The U.S. Embassy was closed on Sept. 10 for six days due to what U.S. Ambassador Ralph Boyce called a "credible and specific threat" that he suggested was linked to the al Qaeda terrorist network.
Though now open, the embassy has cautioned U.S. citizens to stay away. A concrete barricade erected last week runs the length of the complex as a deterrent against bomb attacks.
Indonesia is the world's most populous Muslim country. The government has been cooperating with the U.S.-led war on terror and has come under fire from some radical groups that accuse it of being too close to Washington.
After Monday's explosion, survivors in the car tried to flee the scene but neighborhood residents chased after them, capturing the slightly injured driver and holding him until police arrived, police and witnesses said.
The explosion took place about 3:30 a.m. in a residential area just yards away from a home belonging to the U.S. Embassy, according to city police chief Col. Edmon Ilyas.

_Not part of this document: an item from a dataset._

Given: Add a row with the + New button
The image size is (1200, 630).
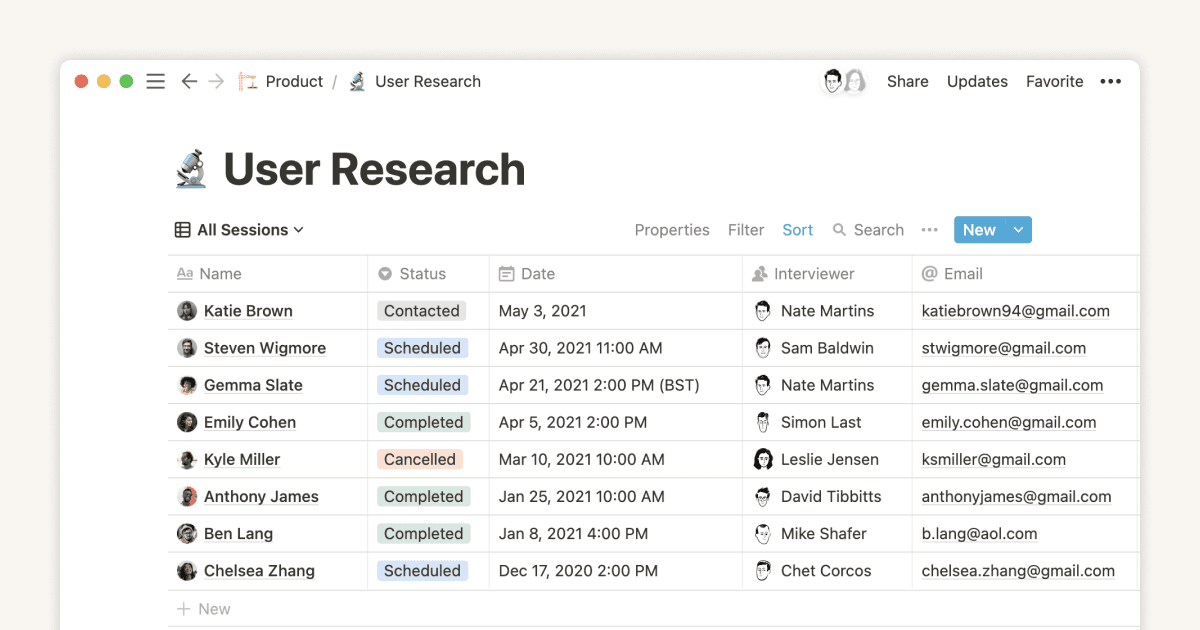Looking at the screenshot, I should [204, 608].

Police are interrogating the driver Monday and were trying to establish a motive. Ilyas says the two surviving passengers in the car got away.
Police suspect the dead man, Ahmad Azis, was handling the grenade in the front seat of the car when it unexpectedly exploded.
Witnesses say the car swerved after the blast, hitting a concrete curb. There was no damage to any of the buildings in the area. The wrecked car was towed to the police headquarters for further investigation.
Bambang, a resident who heard the blast and helped chase down the car's driver, said he and others tried unsuccessfully to find out what had happened. He said the driver was running slower than the others because of a slight injury, the nature of which he said he didn't know.
"The man kept changing his story about what he was doing," said Bambang, who like many Indonesians uses a single name.
Jakarta Police Spokesman Col. Bahrul Alam said the driver, identified solely as Yusuf, carried an identity card issued in Ambon, the capital of Maluku Province while Aziz resided in Bogor.
Alam said it is too early to link the explosion with the violence in Maluku.
The region, about 1,600 miles east of Jakarta, has been wracked by three years of fighting between Christians and Muslims that has killed around 9,000 people.